La France est-elle homophobe?
La semaine dernière, à l'occasion de la Marche des fiertés, la gay pride nationale à Paris, Daniel Borrillo, Eric Fassin, Noël Mamère et Caroline Mecary publiaient une tribune dans Le Monde du 28 juin, intitulée “Homophobie = identité nationale?”, dans laquelle ils reprochent à “la France de Nicolas Sarkozy” de “se figer dans l'immobilisme d'un ordre traditionnel présumé immuable” et d'imposer une homophobie d'État, “nouvelle exception française”. Ils prennent pour exemple la nouvelle condamnation de la France par la Cour européenne des droits de l'homme dans l'affaire Emmanuelle B.; la réforme de l'autorité parentale qui “oublie” les homoparents, le mariage qui s'ouvre aux couples de même sexe dans de des pays toujours plus nombreux — ce qu'ils appellent “la logique de la démocratie sexuelle” —, une évolution dont la France semble s'éloigner; le cas de Frédéric Minvielle, Français marié à un Néerlandais, qui a été déchu de sa nationalité française, nationalité qu'il aurait conservée s'il avait épousé une Néerlandaise…
Quelques jours plus tard, Le Monde, toujours, publiait la réponse de Rama Yade, “Notre bilan contre l'homophobie”. Sur un ton outré, la Secrétaire d'État aux affaires étrangères et aux droits de l'homme dénonce un propos “honteux”, un esprit “confondu”, un “texte outrancier [qui] ne mérite pas un excès d'attention”… avant d'y répondre quasiment point par point.

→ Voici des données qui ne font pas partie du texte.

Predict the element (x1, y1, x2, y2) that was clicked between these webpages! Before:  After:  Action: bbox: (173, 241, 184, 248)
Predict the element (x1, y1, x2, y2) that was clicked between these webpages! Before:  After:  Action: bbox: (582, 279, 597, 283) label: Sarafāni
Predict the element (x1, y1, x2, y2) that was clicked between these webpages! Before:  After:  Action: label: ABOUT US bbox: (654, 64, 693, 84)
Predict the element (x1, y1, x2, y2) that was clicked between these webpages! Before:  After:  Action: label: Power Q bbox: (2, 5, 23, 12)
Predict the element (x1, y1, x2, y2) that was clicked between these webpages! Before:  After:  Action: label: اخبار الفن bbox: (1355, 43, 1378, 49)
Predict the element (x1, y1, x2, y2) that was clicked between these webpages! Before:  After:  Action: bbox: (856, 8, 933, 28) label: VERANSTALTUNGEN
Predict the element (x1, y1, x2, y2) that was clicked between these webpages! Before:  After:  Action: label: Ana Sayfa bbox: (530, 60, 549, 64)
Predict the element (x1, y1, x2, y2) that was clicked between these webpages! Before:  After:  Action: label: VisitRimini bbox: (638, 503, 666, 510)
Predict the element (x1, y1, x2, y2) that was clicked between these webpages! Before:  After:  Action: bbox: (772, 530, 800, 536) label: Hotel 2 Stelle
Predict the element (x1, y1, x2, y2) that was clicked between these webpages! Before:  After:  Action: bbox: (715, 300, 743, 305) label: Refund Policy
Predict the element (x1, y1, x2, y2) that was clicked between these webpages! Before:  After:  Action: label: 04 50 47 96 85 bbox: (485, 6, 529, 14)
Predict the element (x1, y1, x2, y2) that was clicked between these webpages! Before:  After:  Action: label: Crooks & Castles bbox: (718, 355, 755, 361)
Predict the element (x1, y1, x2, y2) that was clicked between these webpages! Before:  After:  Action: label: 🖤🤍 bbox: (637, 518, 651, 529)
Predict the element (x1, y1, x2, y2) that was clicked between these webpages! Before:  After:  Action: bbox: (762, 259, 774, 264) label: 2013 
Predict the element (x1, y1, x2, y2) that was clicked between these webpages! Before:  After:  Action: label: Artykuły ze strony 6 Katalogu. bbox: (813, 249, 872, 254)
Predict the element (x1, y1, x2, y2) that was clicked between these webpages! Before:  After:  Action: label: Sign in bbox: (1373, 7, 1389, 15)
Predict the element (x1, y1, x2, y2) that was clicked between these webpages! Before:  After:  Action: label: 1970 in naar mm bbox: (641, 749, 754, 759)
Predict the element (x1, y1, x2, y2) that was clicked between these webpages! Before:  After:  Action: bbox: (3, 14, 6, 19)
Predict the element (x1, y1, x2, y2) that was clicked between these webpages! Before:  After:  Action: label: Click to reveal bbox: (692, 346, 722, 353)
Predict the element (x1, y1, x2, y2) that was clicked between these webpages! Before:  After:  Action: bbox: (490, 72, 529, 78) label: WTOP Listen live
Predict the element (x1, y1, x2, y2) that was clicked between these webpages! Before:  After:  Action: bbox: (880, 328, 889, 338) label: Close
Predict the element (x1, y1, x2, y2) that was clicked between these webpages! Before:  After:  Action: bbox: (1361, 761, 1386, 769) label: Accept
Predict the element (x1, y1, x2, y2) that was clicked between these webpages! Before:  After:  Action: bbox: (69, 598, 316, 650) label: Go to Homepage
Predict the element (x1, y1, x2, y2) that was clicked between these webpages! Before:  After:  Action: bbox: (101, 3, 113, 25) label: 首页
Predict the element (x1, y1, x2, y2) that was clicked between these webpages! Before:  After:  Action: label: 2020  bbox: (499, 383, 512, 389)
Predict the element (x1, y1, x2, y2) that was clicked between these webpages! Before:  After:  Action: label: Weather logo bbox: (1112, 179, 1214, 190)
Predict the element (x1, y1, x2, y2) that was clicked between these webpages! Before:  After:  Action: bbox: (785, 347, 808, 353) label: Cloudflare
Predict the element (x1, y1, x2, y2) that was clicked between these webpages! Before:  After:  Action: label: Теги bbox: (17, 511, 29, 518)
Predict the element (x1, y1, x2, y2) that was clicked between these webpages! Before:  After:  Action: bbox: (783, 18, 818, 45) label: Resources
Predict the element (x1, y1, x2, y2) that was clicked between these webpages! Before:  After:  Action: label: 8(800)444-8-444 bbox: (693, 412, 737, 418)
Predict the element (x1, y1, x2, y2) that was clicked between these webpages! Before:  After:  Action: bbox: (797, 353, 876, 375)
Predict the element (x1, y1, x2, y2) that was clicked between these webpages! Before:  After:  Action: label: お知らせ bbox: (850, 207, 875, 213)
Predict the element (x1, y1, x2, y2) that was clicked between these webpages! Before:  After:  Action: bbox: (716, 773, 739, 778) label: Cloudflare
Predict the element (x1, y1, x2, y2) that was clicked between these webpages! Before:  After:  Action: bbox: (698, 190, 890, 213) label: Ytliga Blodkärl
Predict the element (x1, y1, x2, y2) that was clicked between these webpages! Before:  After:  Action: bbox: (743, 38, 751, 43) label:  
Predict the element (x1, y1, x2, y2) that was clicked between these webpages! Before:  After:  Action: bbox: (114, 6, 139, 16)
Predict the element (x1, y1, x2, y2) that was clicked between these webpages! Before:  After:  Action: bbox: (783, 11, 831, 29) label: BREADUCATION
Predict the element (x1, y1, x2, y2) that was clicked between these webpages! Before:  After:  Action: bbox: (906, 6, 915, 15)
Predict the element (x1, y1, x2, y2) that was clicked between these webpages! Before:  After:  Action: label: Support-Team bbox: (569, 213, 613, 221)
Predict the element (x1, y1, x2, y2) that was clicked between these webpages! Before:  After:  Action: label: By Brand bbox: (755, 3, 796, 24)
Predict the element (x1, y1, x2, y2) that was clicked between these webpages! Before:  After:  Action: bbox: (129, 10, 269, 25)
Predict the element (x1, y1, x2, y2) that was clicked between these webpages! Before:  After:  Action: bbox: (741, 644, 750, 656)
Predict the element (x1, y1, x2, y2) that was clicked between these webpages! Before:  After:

À première vue, la réponse de Rama Yade peut sembler convaincante. Certes, “pour la première fois, cette année, la France reconnaît la journée internationale de lutte contre l'homophobie”. Pour le pays des droits de l'homme, c'était la moindre des choses, non? Nicolas Sarkozy était déjà président l'an dernier à l'époque de cette journée (le 17 mai), pas depuis longtemps, mais j'ai du mal à croire que les réformes qu'il veut mettre en place n'aient été décidées qu'après son élection. Et la droite était déjà au pouvoir les années précédentes, de toute façon. Donc cette année, sur ce point, la France répare une erreur et rattrape son retard. Bien.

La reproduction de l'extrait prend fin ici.